• [DOCUMENT EXCERPT]:
1.  THE COSMOGONY OF MODERN RELIGION

2.  HERESIES; OR THE THINGS THAT GOD IS NOT

3.  THE LIKENESS OF GOD

4.  THE RELIGION OF ATHEISTS

5.  THE INVISIBLE KING

6.  MODERN IDEAS OF SIN AND DAMNATION

7.  THE IDEA OF A CHURCH

THE ENVOY

PREFACE

This book sets out as forcibly and exactly as possible the religious 
belief of the writer.  That belief is not orthodox Christianity; it 
is not, indeed, Christianity at all; its core nevertheless is a 
profound belief in a personal and intimate God.  There is nothing in 
its statements that need shock or offend anyone who is prepared for 
the expression of a faith different from and perhaps in several 
particulars opposed to his own.  The writer will be found to be 
sympathetic with all sincere religious feeling.  Nevertheless it is 
well to prepare the prospective reader for statements that may jar 
harshly against deeply rooted mental habits.  It is well to warn him 
at the outset that the departure from accepted beliefs is here no 
vague scepticism, but a quite sharply defined objection to dogmas 
very widely revered.  Let the writer state the most probable 
occasion of trouble forthwith.  An issue upon which this book will 
be found particularly uncompromising is the dogma of the Trinity.  
The writer is of opinion that the Council of Nicaea, which forcibly 
crystallised the controversies of two centuries and formulated the 
creed upon which all the existing Christian churches are based, was 
one of the most disastrous and one of the least venerable of all 
religious gatherings, and he holds that the Alexandrine speculations 
which were then conclusively imposed upon Christianity merit only 
disrespectful attention at the present time.  There you have a chief 
possibility of offence.  He is quite unable to pretend any awe for 
what he considers the spiritual monstrosities established by that 
undignified gathering.  He makes no attempt to be obscure or 
propitiatory in this connection.  He criticises the creeds 
explicitly and frankly, because he believes it is particularly 
necessary to clear them out of the way of those who are seeking 
religious consolation at this present time of exceptional religious 
need.  He does little to conceal his indignation at the role played 
by these dogmas in obscuring, perverting, and preventing the 
religious life of mankind.  After this warning such readers from 
among the various Christian churches and sects as are accessible to 
storms of theological fear or passion to whom the Trinity is an 
ineffable mystery and the name of God almost unspeakably awful, read 
on at their own risk.  This is a religious book written by a 
believer, but so far as their beliefs and religion go it may seem to 
them more sceptical and more antagonistic than blank atheism.  That 
the writer cannot tell.  He is not simply denying their God.  He is 
declaring that there is a living God, different altogether from that 
Triune God and nearer to the heart of man.  The spirit of this book 
is like that of a missionary who would only too gladly overthrow and 
smash some Polynesian divinity of shark's teeth and painted wood and 
mother-of-pearl.  To the writer such elaborations as "begotten of 
the Father before all worlds" are no better than intellectual 
shark's teeth and oyster shells.  His purpose, like the purpose of 
that missionary, is not primarily to shock and insult; but he is 
zealous to liberate, and he is impatient with a reverence that 
stands between man and God.  He gives this fair warning and proceeds 
with his matter.

• [ITEMS]:
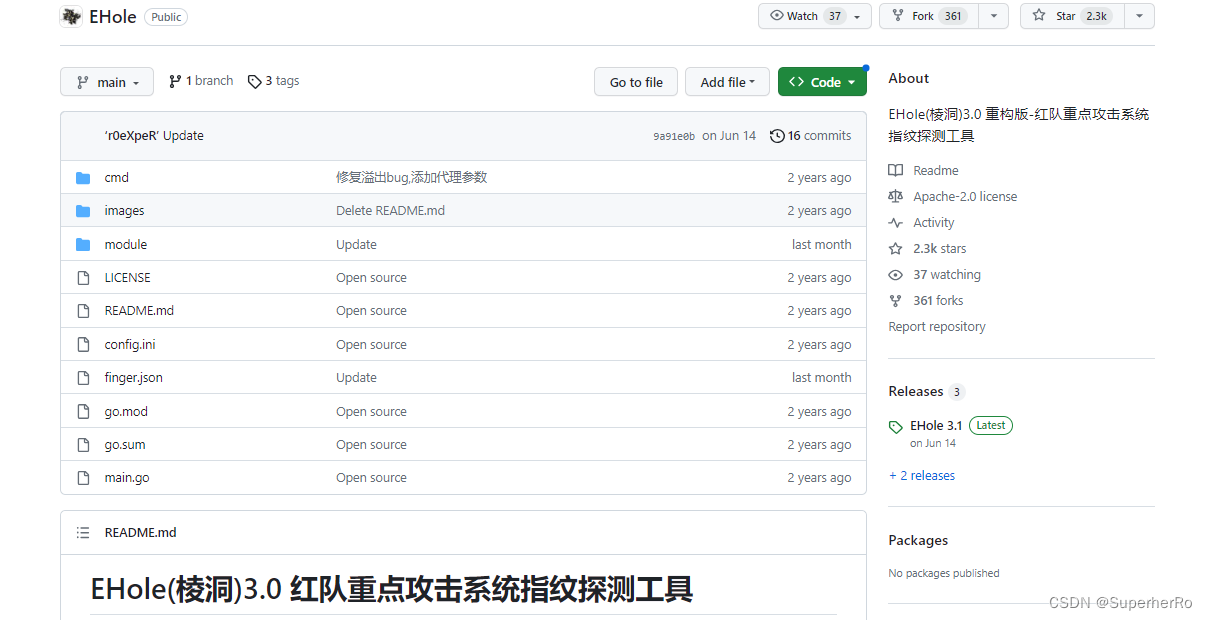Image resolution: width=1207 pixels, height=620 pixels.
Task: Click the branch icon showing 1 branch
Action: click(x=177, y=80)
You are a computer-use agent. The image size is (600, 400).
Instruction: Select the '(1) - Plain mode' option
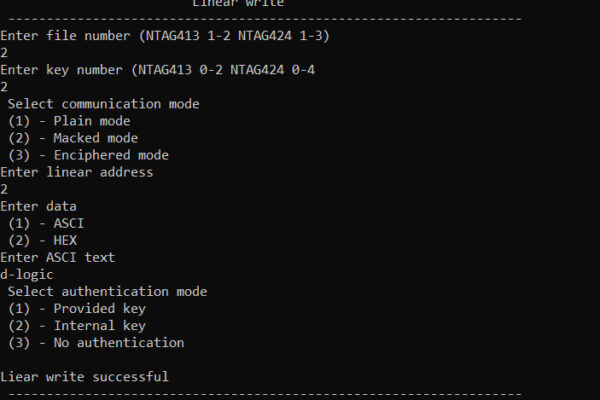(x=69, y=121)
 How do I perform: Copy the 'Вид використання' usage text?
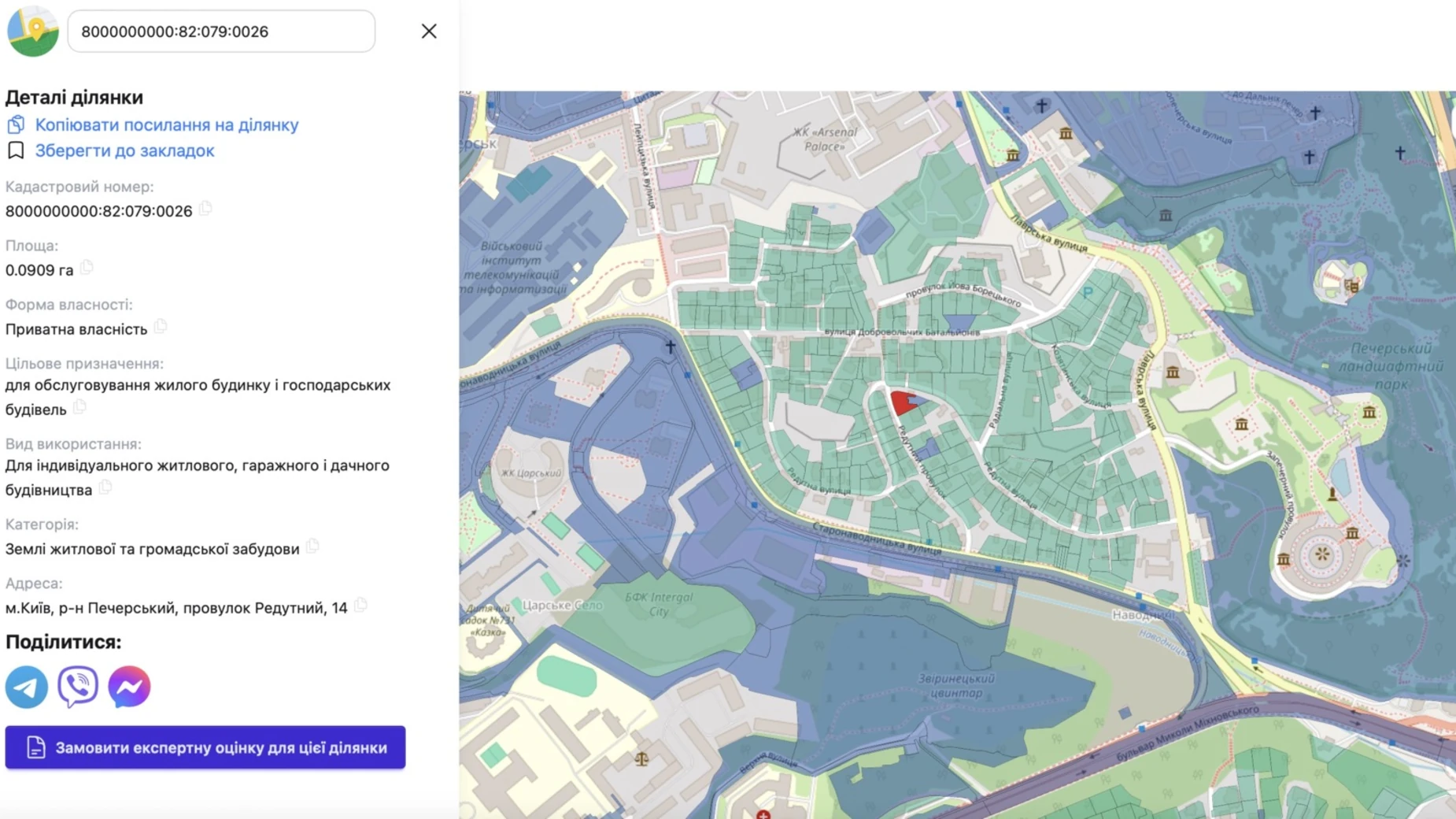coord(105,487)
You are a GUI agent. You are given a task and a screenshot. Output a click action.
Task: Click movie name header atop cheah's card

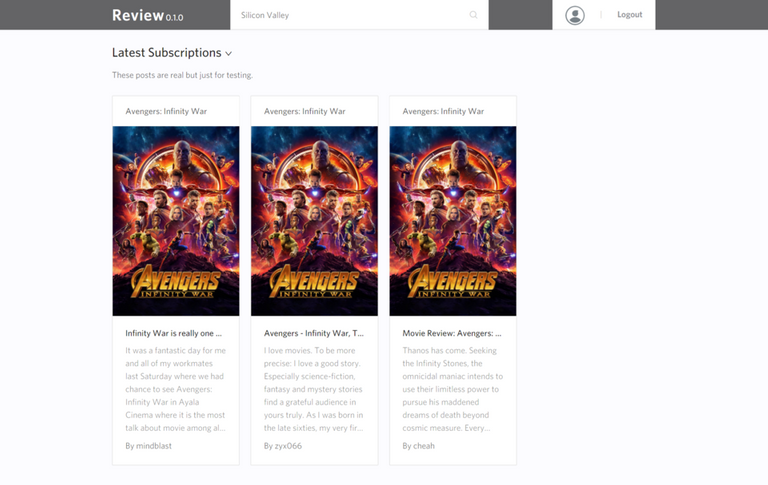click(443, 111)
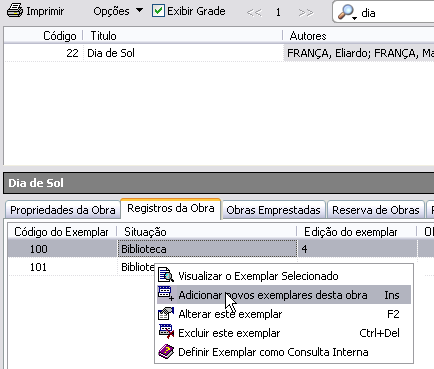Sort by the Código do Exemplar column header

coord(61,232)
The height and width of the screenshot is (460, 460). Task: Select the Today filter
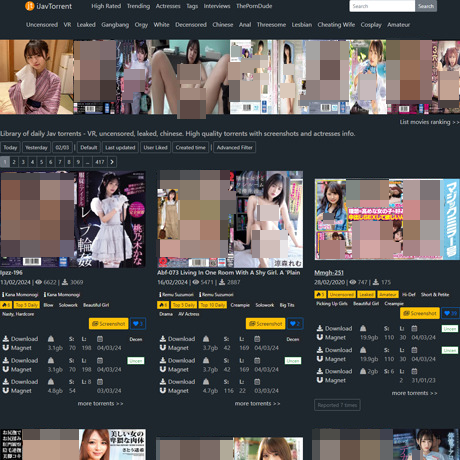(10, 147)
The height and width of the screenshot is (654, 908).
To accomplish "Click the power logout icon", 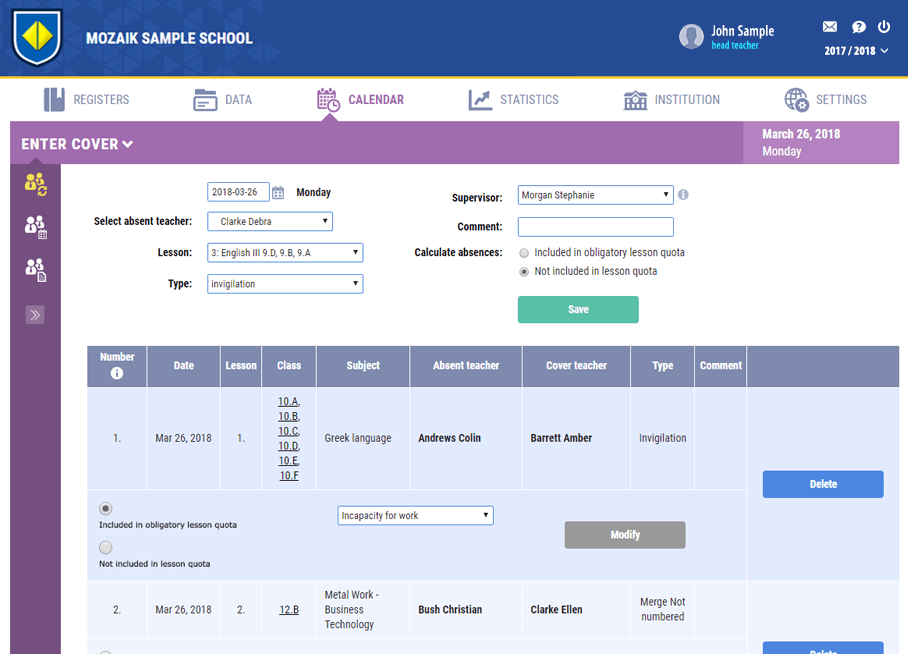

• [REQUIRED TASKS]:
1 – Which dogma does the preface say the book will be particularly uncompromising about?
2 – Count the lines of the records that contain the string "screenshot", treating uppercase and lowercase as different, and reply with the number alone.
The preface and the records come from separate, unrelated sources.

• [REPLIES]:
1 – The dogma of the Trinity.

2 – 3